§ Given text

Alzheimer’s disease could affect the whole body

Researchers from the University of British Columbia found in studies on mice that Alzheimer's disease could be triggered in other parts of the body, not just the brain. Photo courtesy of the University of British Columbia

Nov. 1 (UPI) — A new discovery could change the way scientists think about where Alzheimer’s disease originates in the body.

It has long been believed that Alzheimer’s disease, the leading cause of dementia, begins in the brain, but a new study by researchers from the University of British Columbia and researchers in China found that the neurodegenerative disease could actually begin elsewhere in the body.

The study, published Tuesday in Molecular Psychiatry, showed how toxic amyloid-beta proteins could be targeted in the kidney or liver to eliminate the protein from the blood before it ever reaches the brain.

Amyloid-beta is also found in blood platelets, blood vessels and muscles, along with being a precursor protein in other organs.

In patients with Alzheimer’s disease, amyloid-beta proteins can form clumps or plaques that kill brain cells.

Researchers used a process known as parabiosis, where two specimens are attached together surgically in order to share the same blood supply for several months. They used parabiosis on two groups of mice, one that did not have Alzheimer’s disease and mice modified to carry a mutant human gene to produce high levels of amyloid-beta leading to Alzheimer’s disease.

§ Provided material
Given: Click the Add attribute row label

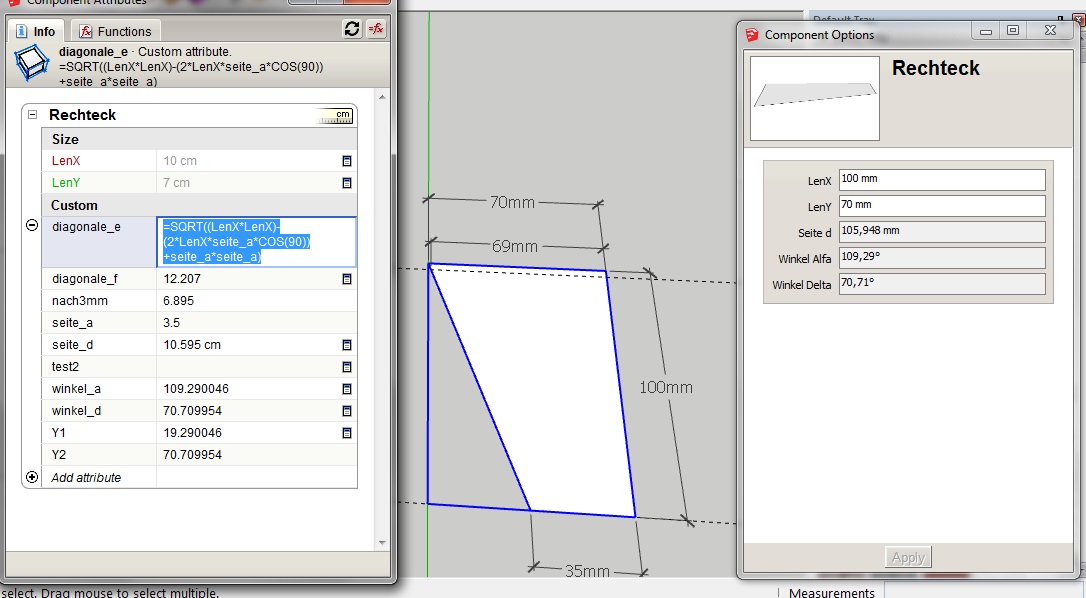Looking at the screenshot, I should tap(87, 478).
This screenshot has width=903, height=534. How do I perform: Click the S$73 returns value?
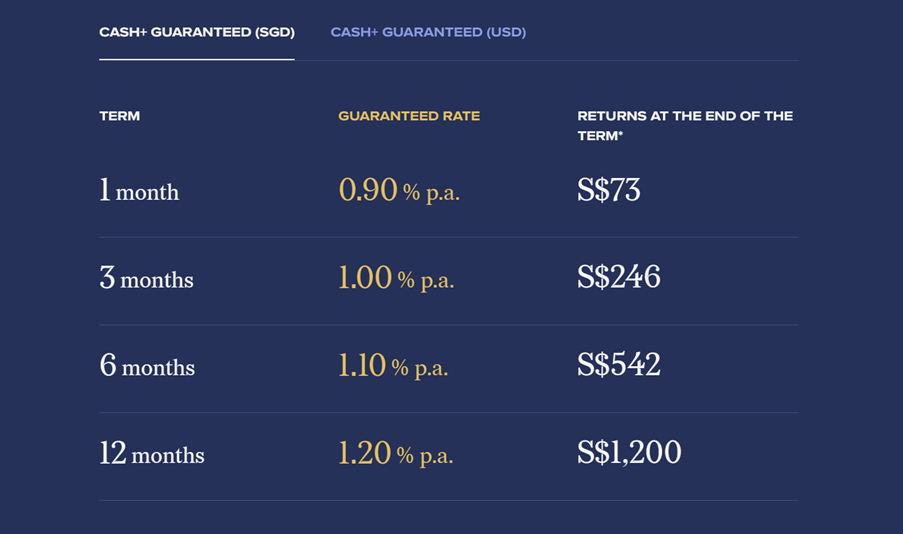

§ Exercise objective
In the Alzheimer's disease article, which journal published the study?

§ Solution to the exercise
Molecular Psychiatry